LCD Soundsystem are building up an immense sense of anticipation. Media silence is the most effective way to do this, and it is definitely working. Both fans and the media alike eagerly waiting for a hint of what is to come. A hint of how they are preparing. Just a hint. But we are all left with silence.
But I have managed to break the silence and gather more than just a hint. Despite working twelve-hour days, guitarist Al Doyle has taken time out and offered some hidden backstage secrets: “We’ve been way, way deep into some quite extreme technical aspects of the show preparations, and I have more on my plate than I’ve had for some time. I’m excited, stressed, and nervous all in equal measure, but very keen to get out there and start playing with what has always been a terrific set of musicians. These guys at full tilt can really tear your face off. In fact, I’d forgotten how loud we can get.”
Hot Chip’s Al Doyle frequently speaks of James Murphy’s bid for perfection and how he is still changing and re-changing the tour set design. As midday approaches, the city wakes up and bars and shops begin to open. Williamsburg – similar to the LCD set – is a stage, or perhaps a movie set, coming alive. Once off the subway at Bedford Avenue Station, you’re right in the heart of it.

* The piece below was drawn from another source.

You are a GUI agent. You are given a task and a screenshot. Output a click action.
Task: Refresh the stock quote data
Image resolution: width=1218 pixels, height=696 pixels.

Doyle was performing at Gorilla in Manchester during the early UK stages of their world tour when I was invited backstage. In a warm meeting, we spoke about my upcoming visit to New York and Al told me all I needed to know about Murphy’s neighbourhood of Williamsburg. One place he recommended was Brooklyn’s Marlow & Sons; he said he’d eaten there more times than any other restaurant in his own London neighbourhood.
So I arrive, gaze down Berry Street and see several training shoes hanging on telephone wires. Dangling boots and training shoes. It reminds me of ‘Huarache Lights’, a recent Hot Chip single – it was the opening song when I saw the band. This was the idea of frontman, Alexis – his favourite training shoes are Huarache Lights by Nike. I then ramble down towards Williamsburg Bridge to eat at Marlow & Sons. The friendly staff there are all fans of Hot Chip. There’s such a laidback lifestyle in this suburb and the staff have high anticipation about seeing Hot Chip live again. Little did they know that a year later LCD Soundsystem would be making their comeback, planning it on their own doorstep.
Murphy no doubt changes his mind a number of times during the long hours of preparation. As a perfectionist, he’s bound to do so. Near the city that never sleeps, the party-goers of Williamsburg work hard into the early hours, then sleep until midday. And another day starts and another set design changes. Williamsburg, Brooklyn, is where to experience the real hard work and culture of local artists. Follow in the footsteps of the likes of James Murphy. Visit his very own wine bar, The Four Horseman, stroll down Bedford Avenue . . . and look for perfection.